- Problema proposto a:
Devolva por inteiro e sem nenhuma alteração o trecho sobre a busca pelo ramen perfeito.
:::::
Noventa casas no currículo

De volta ao Brasil, ela provou as versões paulistanas do prato. "Em 2011, tinham três ou quatro casas dedicadas ao ramen em São Paulo. Eram bons, mas senti que faltava algo em relação aos do Japão".

Foi aí que iniciou, então, a busca pelo ramen perfeito. Viajou para o Havaí, Nova York, Los Angeles e São Francisco até chegar à conclusão, junto com seus amigos e sócios, de que para concretizar o plano de abrir uma casa de alma oriental o ideal seria trazer um chef do Japão.

"Fiz uma pesquisa e, na cara e na coragem, disparei mais de cem e-mails em inglês demonstrando interesse". Em 2014, Simone voltou ao Japão para conversar com os chefs. De quebra, comeu ramens em nove cidades.

Takeshi Koitani, de Fukushima, foi o escolhido. Vendeu os três restaurantes que comandava e trocou os cursos que dava em Tóquio sobre o prato por prestar consultoria pelo mundo.
:::::
- Problema proposto b:
Identifique na listagem todas as linhas em que aparece a palavra "width" e copie-as. Maiúsculas e minúsculas fazem diferença.

Registros de uma fonte de dados:
:::::
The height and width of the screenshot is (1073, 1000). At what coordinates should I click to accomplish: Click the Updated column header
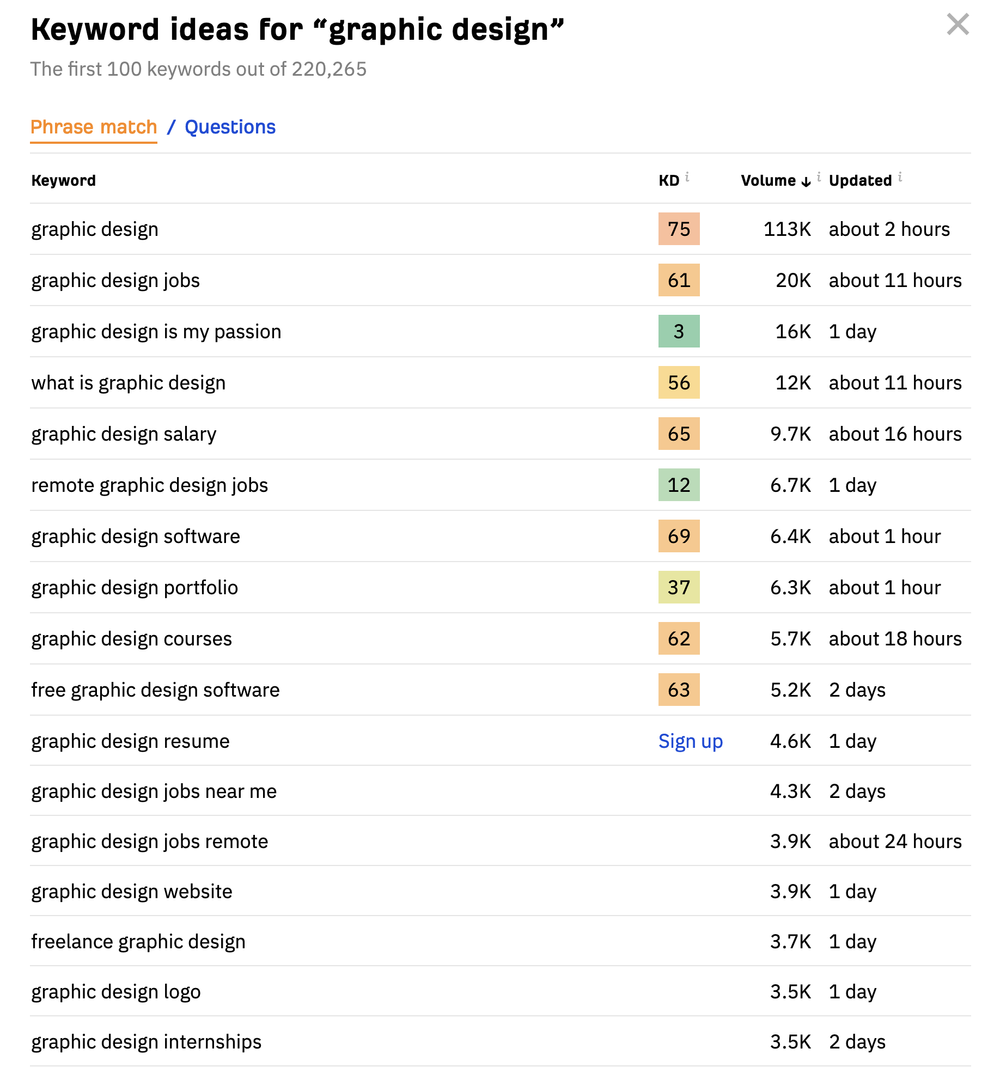click(x=860, y=181)
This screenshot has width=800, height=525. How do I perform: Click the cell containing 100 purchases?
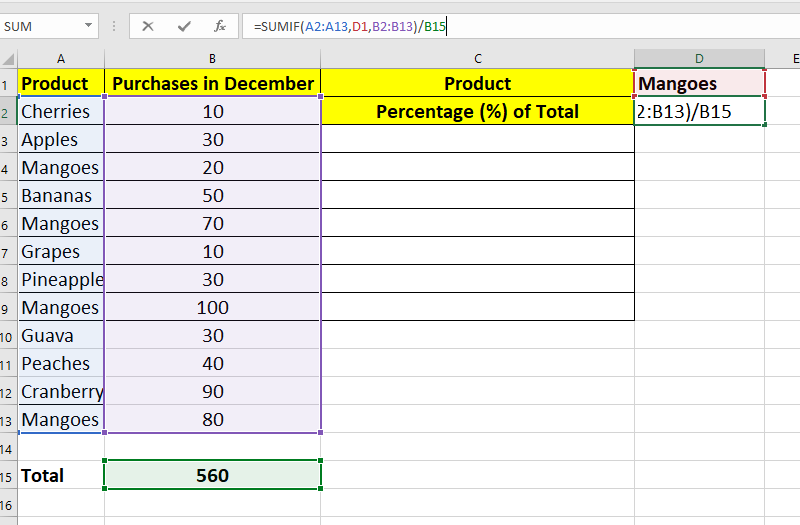[212, 308]
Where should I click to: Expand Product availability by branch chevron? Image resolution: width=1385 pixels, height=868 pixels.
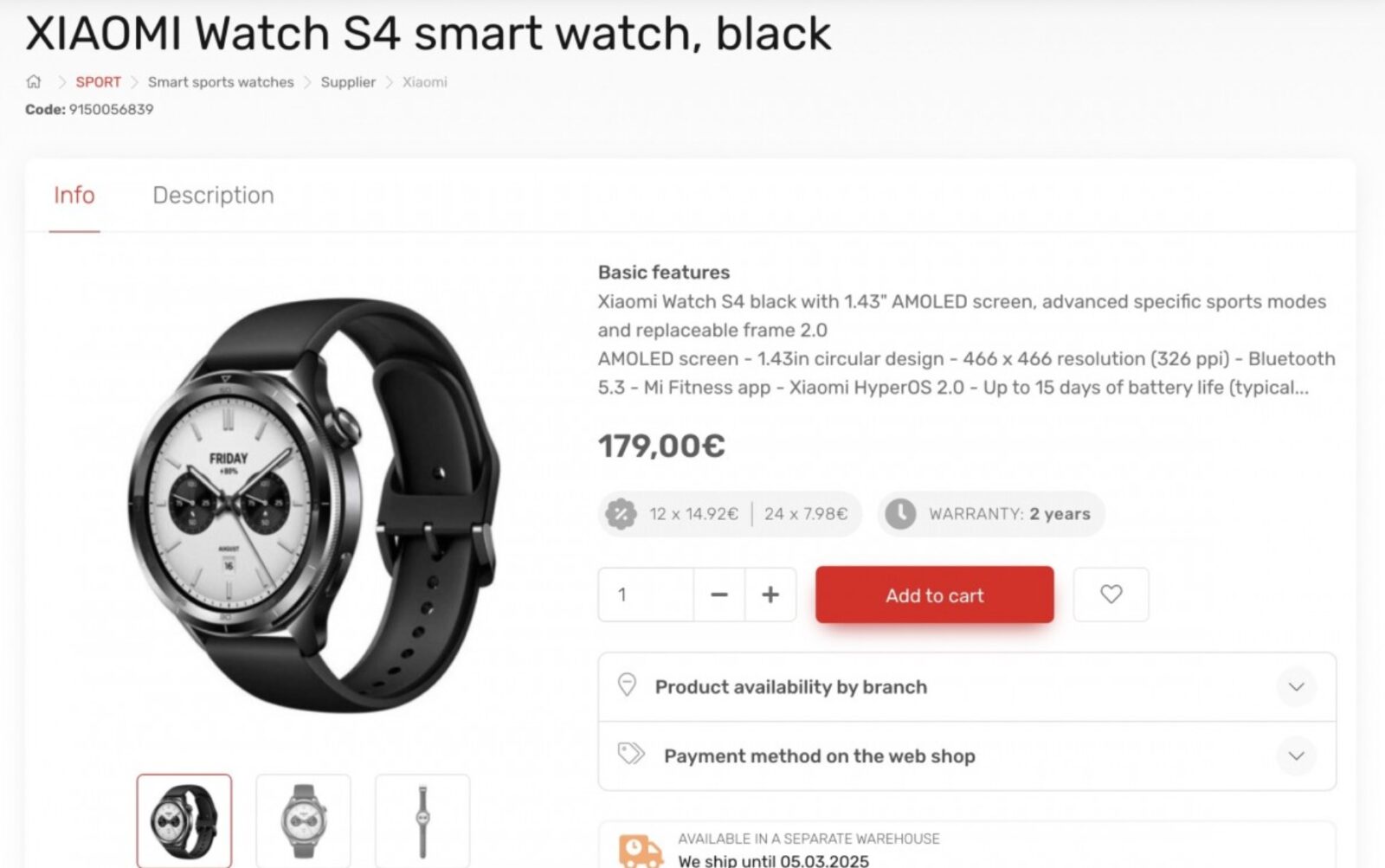(x=1296, y=687)
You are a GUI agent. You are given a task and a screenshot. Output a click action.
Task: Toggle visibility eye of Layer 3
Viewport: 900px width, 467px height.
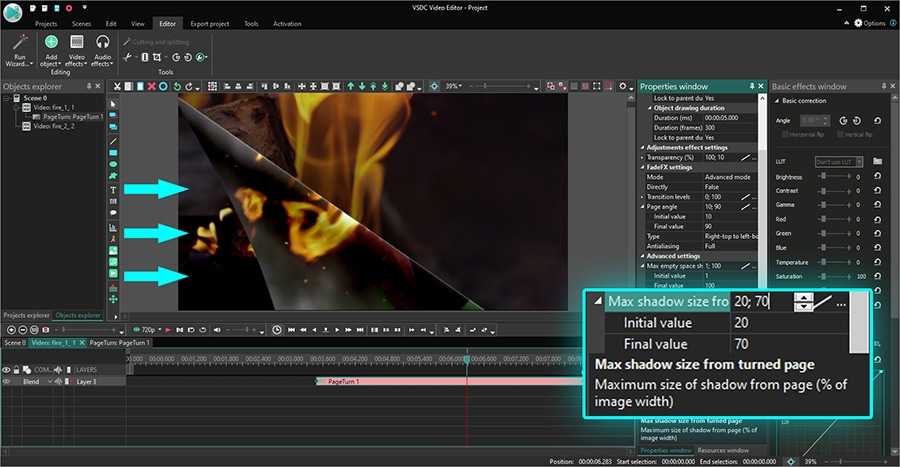pos(7,382)
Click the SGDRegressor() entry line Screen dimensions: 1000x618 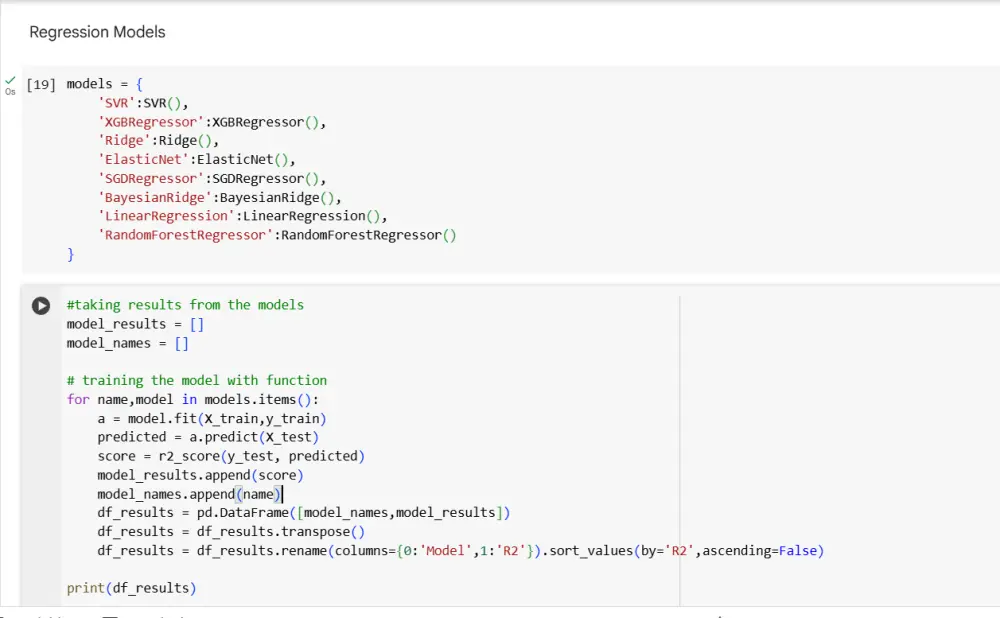212,179
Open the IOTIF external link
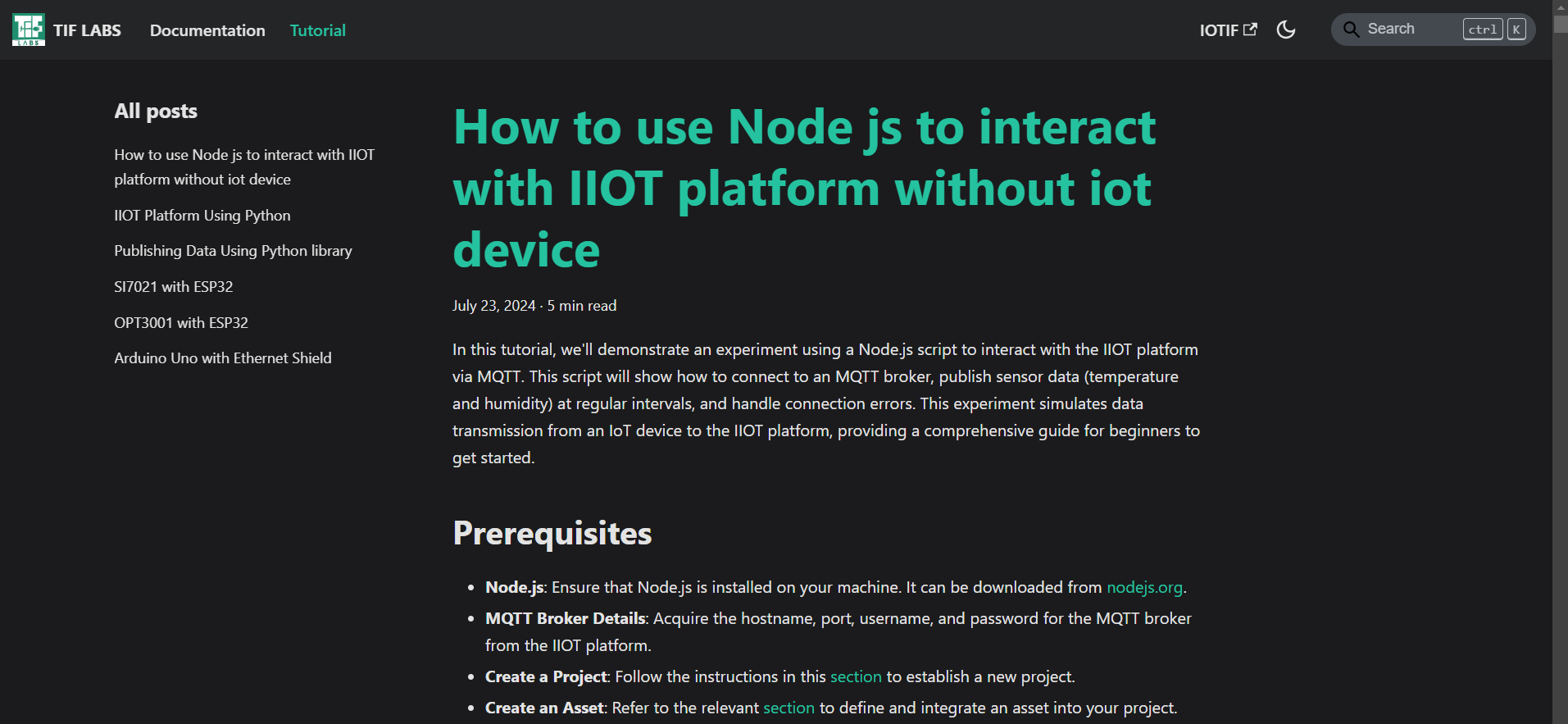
:::::
- Resolução comentada a:
Noventa casas no currículo

De volta ao Brasil, ela provou as versões paulistanas do prato. "Em 2011, tinham três ou quatro casas dedicadas ao ramen em São Paulo. Eram bons, mas senti que faltava algo em relação aos do Japão".

Foi aí que iniciou, então, a busca pelo ramen perfeito. Viajou para o Havaí, Nova York, Los Angeles e São Francisco até chegar à conclusão, junto com seus amigos e sócios, de que para concretizar o plano de abrir uma casa de alma oriental o ideal seria trazer um chef do Japão.

"Fiz uma pesquisa e, na cara e na coragem, disparei mais de cem e-mails em inglês demonstrando interesse". Em 2014, Simone voltou ao Japão para conversar com os chefs. De quebra, comeu ramens em nove cidades.

Takeshi Koitani, de Fukushima, foi o escolhido. Vendeu os três restaurantes que comandava e trocou os cursos que dava em Tóquio sobre o prato por prestar consultoria pelo mundo.

- Resolução comentada b:
The height and width of the screenshot is (1073, 1000). At what coordinates should I click to accomplish: Click the Updated column header
This screenshot has width=800, height=525. How do I perform: Click the cell containing 100 purchases?
Where should I click to: Expand Product availability by branch chevron? Image resolution: width=1385 pixels, height=868 pixels.
Viewport: 900px width, 467px height.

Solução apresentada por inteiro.